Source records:
********
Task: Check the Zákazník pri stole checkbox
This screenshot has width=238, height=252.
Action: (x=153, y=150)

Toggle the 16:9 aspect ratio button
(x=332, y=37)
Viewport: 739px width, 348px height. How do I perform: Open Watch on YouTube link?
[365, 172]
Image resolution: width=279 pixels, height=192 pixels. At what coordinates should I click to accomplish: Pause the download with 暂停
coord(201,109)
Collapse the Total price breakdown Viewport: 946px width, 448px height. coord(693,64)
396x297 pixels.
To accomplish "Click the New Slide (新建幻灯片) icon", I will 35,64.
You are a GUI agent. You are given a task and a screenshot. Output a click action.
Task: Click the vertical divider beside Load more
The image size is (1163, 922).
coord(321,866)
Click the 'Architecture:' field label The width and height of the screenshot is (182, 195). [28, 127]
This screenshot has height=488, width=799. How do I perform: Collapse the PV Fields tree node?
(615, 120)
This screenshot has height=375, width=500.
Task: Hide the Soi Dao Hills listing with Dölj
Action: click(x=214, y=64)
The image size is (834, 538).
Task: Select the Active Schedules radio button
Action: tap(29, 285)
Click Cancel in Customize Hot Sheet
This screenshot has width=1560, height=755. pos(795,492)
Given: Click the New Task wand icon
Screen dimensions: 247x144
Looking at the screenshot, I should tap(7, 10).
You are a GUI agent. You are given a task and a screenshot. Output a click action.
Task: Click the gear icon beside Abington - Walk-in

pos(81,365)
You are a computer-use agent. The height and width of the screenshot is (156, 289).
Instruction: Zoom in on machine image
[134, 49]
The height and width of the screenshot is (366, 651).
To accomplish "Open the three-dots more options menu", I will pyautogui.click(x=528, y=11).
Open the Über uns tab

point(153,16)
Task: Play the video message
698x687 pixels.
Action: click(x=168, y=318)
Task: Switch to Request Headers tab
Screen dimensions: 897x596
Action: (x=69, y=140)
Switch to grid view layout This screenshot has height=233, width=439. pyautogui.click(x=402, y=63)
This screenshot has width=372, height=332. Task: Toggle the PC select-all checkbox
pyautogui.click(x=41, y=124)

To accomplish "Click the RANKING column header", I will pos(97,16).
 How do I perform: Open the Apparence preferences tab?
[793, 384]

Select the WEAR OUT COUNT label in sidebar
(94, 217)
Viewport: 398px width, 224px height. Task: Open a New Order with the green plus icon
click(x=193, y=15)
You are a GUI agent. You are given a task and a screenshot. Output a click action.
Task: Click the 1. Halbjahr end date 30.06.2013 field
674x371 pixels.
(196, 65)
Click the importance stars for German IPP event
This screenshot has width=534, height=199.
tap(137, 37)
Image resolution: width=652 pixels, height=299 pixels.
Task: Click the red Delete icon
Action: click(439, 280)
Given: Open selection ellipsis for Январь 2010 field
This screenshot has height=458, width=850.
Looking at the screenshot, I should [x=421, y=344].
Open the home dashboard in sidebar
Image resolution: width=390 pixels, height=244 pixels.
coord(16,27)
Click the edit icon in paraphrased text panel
********
### EXERCISE
Give the data again in full, exactly.

### TASK ANSWER
Task: Check the Zákazník pri stole checkbox
This screenshot has width=238, height=252.
Action: (x=153, y=150)

Toggle the 16:9 aspect ratio button
(x=332, y=37)
Viewport: 739px width, 348px height. How do I perform: Open Watch on YouTube link?
[365, 172]
Image resolution: width=279 pixels, height=192 pixels. At what coordinates should I click to accomplish: Pause the download with 暂停
coord(201,109)
Collapse the Total price breakdown Viewport: 946px width, 448px height. coord(693,64)
396x297 pixels.
To accomplish "Click the New Slide (新建幻灯片) icon", I will 35,64.
You are a GUI agent. You are given a task and a screenshot. Output a click action.
Task: Click the vertical divider beside Load more
The image size is (1163, 922).
coord(321,866)
Click the 'Architecture:' field label The width and height of the screenshot is (182, 195). [28, 127]
This screenshot has height=488, width=799. How do I perform: Collapse the PV Fields tree node?
(615, 120)
This screenshot has height=375, width=500.
Task: Hide the Soi Dao Hills listing with Dölj
Action: click(x=214, y=64)
The image size is (834, 538).
Task: Select the Active Schedules radio button
Action: tap(29, 285)
Click Cancel in Customize Hot Sheet
This screenshot has width=1560, height=755. pos(795,492)
Given: Click the New Task wand icon
Screen dimensions: 247x144
Looking at the screenshot, I should tap(7, 10).
You are a GUI agent. You are given a task and a screenshot. Output a click action.
Task: Click the gear icon beside Abington - Walk-in

pos(81,365)
You are a computer-use agent. The height and width of the screenshot is (156, 289).
Instruction: Zoom in on machine image
[134, 49]
The height and width of the screenshot is (366, 651).
To accomplish "Open the three-dots more options menu", I will pyautogui.click(x=528, y=11).
Open the Über uns tab

point(153,16)
Task: Play the video message
698x687 pixels.
Action: click(x=168, y=318)
Task: Switch to Request Headers tab
Screen dimensions: 897x596
Action: (x=69, y=140)
Switch to grid view layout This screenshot has height=233, width=439. pyautogui.click(x=402, y=63)
This screenshot has width=372, height=332. Task: Toggle the PC select-all checkbox
pyautogui.click(x=41, y=124)

To accomplish "Click the RANKING column header", I will pos(97,16).
 How do I perform: Open the Apparence preferences tab?
[793, 384]

Select the WEAR OUT COUNT label in sidebar
(94, 217)
Viewport: 398px width, 224px height. Task: Open a New Order with the green plus icon
click(x=193, y=15)
You are a GUI agent. You are given a task and a screenshot. Output a click action.
Task: Click the 1. Halbjahr end date 30.06.2013 field
674x371 pixels.
(196, 65)
Click the importance stars for German IPP event
This screenshot has width=534, height=199.
tap(137, 37)
Image resolution: width=652 pixels, height=299 pixels.
Task: Click the red Delete icon
Action: click(439, 280)
Given: Open selection ellipsis for Январь 2010 field
This screenshot has height=458, width=850.
Looking at the screenshot, I should [x=421, y=344].
Open the home dashboard in sidebar
Image resolution: width=390 pixels, height=244 pixels.
coord(16,27)
Click the edit icon in paraphrased text panel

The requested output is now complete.